Fun Facts About Teeth
- Some babies have natal teeth, which are one or two teeth you’re born with.
- Most children have all of their first set of teeth by the time they are three.
- This first set of teeth are called milk teeth and there are 20 of them.
- At the age of about five or six, milk teeth begin to fall out and permanent teeth grow in place of them.
- There are 32 permanent teeth in total, including four wisdom teeth.
- Some people never grow all, or any, of their wisdom teeth.
- All teeth are unique; just like fingerprints.
- The substance that surrounds teeth is called enamel.
- Enamel is the strongest substance in the entire human body.
Sweet Tooth Jokes

- Why did the two teeth get married? Because they had fallen in love at first bite.
- What did the sweet tooth say to the chocolate comedian? Your joke is cracking me up.
- What did the dentist say to the doughnut? You need a filling.

[Dataset entries]
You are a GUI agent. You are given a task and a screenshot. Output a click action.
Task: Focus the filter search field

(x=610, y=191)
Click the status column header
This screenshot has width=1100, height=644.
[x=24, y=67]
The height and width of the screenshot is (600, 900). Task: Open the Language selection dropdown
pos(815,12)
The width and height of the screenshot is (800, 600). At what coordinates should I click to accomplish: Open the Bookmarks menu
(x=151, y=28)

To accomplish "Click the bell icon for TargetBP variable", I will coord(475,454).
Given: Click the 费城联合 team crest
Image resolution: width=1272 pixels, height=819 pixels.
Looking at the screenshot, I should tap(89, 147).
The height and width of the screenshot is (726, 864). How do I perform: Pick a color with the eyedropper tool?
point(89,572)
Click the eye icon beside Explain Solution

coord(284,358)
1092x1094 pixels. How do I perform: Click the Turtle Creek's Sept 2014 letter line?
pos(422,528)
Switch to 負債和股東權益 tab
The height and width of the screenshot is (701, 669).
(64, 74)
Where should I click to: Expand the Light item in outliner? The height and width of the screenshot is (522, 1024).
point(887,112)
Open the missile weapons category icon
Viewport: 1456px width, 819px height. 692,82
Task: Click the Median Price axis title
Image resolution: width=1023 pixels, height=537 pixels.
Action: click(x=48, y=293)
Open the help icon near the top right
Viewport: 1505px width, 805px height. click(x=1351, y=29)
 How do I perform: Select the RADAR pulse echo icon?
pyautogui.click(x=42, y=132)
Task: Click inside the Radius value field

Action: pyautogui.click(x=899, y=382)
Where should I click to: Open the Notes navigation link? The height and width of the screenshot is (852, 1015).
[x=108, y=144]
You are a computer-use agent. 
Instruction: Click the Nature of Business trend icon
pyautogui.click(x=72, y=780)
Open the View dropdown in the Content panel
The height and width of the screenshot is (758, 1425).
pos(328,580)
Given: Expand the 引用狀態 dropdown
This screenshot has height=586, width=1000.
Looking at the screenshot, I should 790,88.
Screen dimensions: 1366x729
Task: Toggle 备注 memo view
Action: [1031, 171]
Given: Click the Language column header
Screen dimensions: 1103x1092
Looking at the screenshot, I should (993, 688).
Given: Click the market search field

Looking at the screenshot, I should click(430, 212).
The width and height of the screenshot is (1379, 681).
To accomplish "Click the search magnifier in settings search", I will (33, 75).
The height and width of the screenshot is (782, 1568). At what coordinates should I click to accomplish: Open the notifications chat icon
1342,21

### Exercise prompt
According to the teeth facts, how many permanent teeth are there in total? Answer using only the text about teeth, not the data.

### Response box
There are 32 permanent teeth, including four wisdom teeth.